Motivation, Why Automata?
When working in search, a big part of the job is making sense of loosely-structured text. For example, suppose we have a list of about 1000 valid first names and 100,000 last names. Before ingesting data into a search application, we need to extract first and last names from free-form text.
Unfortunately the data sometimes has full names in the format “LastName, FirstName” like “Turnbull, Doug”. In other places, however, full names are listed “FirstName LastName” like “Doug Turnbull”. Add a few extra representations, and to make sense out of what strings represent valid names becomes a chore.

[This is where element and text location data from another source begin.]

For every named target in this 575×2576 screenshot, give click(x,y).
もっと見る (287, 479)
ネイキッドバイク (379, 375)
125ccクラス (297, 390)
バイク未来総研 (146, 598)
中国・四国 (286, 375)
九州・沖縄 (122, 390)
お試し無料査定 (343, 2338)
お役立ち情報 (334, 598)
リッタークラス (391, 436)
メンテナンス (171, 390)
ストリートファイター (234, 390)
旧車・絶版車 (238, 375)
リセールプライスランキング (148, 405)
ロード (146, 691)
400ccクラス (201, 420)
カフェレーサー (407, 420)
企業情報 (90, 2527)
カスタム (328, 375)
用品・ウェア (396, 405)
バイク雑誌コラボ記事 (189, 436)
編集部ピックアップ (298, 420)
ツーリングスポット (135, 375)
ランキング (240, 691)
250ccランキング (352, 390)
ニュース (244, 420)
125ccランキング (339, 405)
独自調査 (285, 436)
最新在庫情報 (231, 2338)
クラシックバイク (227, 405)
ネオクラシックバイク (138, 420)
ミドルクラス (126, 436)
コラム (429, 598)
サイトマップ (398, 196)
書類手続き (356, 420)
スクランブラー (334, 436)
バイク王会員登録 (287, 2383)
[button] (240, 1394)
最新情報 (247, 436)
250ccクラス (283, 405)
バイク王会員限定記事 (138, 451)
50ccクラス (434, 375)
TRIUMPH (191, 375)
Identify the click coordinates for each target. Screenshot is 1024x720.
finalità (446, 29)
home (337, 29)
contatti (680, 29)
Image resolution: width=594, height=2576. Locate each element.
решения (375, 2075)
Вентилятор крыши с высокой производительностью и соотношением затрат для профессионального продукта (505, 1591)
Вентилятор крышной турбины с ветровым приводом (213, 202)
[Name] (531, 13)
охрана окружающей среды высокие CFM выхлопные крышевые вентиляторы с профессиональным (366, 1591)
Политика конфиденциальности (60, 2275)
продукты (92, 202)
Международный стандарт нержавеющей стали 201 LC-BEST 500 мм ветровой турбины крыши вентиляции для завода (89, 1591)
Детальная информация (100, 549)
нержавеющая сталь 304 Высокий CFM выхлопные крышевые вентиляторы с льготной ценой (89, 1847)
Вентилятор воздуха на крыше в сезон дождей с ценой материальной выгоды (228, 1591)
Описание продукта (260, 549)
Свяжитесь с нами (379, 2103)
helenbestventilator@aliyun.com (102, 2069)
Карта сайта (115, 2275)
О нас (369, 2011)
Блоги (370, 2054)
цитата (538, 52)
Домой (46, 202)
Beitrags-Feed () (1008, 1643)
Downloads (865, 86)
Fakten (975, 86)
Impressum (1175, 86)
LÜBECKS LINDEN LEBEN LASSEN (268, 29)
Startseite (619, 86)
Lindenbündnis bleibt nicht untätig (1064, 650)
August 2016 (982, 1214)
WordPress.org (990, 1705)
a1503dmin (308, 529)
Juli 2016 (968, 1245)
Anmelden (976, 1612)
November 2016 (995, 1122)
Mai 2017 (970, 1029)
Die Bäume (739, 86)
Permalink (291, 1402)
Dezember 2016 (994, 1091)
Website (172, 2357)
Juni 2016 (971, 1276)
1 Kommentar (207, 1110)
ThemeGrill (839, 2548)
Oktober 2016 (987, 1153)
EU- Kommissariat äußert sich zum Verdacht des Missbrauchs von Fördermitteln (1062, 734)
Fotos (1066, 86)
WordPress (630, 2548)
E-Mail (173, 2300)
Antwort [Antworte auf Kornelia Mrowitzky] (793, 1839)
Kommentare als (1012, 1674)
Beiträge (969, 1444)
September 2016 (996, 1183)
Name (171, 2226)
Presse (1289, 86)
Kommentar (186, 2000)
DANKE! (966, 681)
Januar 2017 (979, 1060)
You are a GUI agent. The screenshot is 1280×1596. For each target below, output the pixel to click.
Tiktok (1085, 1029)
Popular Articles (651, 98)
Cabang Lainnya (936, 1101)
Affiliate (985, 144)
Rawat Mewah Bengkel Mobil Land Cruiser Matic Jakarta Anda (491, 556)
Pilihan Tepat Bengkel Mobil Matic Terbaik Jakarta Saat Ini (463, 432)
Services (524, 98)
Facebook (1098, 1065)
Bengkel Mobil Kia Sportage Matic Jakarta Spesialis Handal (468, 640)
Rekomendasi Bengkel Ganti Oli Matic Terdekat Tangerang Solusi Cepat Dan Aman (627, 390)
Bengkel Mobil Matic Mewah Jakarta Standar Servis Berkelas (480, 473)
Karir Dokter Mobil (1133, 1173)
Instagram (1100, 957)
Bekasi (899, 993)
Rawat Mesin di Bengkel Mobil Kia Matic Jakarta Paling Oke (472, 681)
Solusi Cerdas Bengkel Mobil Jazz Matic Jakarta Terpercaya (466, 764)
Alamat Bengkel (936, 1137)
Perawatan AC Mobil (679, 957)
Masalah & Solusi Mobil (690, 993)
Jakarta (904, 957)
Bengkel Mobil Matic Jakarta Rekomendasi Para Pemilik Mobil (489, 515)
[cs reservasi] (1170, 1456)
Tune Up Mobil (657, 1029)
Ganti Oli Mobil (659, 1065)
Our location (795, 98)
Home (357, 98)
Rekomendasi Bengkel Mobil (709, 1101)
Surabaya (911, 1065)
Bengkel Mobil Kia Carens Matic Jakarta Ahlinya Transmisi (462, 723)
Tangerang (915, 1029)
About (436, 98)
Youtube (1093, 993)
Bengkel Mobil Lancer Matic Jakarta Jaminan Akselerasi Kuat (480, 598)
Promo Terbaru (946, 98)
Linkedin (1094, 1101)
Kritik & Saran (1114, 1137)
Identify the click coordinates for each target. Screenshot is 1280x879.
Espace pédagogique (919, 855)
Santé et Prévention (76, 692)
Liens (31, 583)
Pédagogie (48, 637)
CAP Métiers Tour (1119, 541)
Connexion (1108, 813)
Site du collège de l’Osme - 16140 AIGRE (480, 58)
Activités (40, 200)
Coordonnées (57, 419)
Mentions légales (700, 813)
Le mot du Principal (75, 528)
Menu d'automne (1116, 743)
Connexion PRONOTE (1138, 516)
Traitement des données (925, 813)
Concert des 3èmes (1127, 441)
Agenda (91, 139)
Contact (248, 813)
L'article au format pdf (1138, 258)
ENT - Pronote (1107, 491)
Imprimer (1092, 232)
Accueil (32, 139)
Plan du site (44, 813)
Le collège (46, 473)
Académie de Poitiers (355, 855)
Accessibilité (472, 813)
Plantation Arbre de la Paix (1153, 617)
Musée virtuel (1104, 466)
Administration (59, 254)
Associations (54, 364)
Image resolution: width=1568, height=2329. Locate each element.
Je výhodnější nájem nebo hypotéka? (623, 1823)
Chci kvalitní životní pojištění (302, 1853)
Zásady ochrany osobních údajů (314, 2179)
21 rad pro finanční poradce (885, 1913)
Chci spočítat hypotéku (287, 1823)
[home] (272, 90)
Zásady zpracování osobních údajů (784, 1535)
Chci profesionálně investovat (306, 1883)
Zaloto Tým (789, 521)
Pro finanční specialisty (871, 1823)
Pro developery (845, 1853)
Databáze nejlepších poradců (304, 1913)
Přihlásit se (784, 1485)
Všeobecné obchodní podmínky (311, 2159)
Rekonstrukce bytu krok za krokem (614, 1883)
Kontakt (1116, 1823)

This becomes especially troublesome when we’re depending on these as natural identifiers for looking up or joining across multiple data sets. Each data set might textually represent the natural identifier in subtly different ways. We want to capture the representations across multiple data sets to ensure our join works properly.
So… Whats a text jockey to do when faced with such annoying inconsistencies?
You might initially think “regular expression”. Sadly, a normal regular expression can’t help in this case. Just trying to write a regular expression that allows a controlled vocabulary of 100k valid last names but nothing else is non-trivial. Not to mention the task of actually using such a regular expression.
But there is one tool that looks promising for solving this problem. Lucene 4.0′s new Automaton API. Lets explore what this API has to offer by first reminding ourselves about a bit of CS theory.
Are you motivated?
I am!
See John Berryman’s comment about matching patterns of words.
Then think about finding topics, associations and occurrences in free form data.
Or creating a collection of automata as a tool set for building topic maps.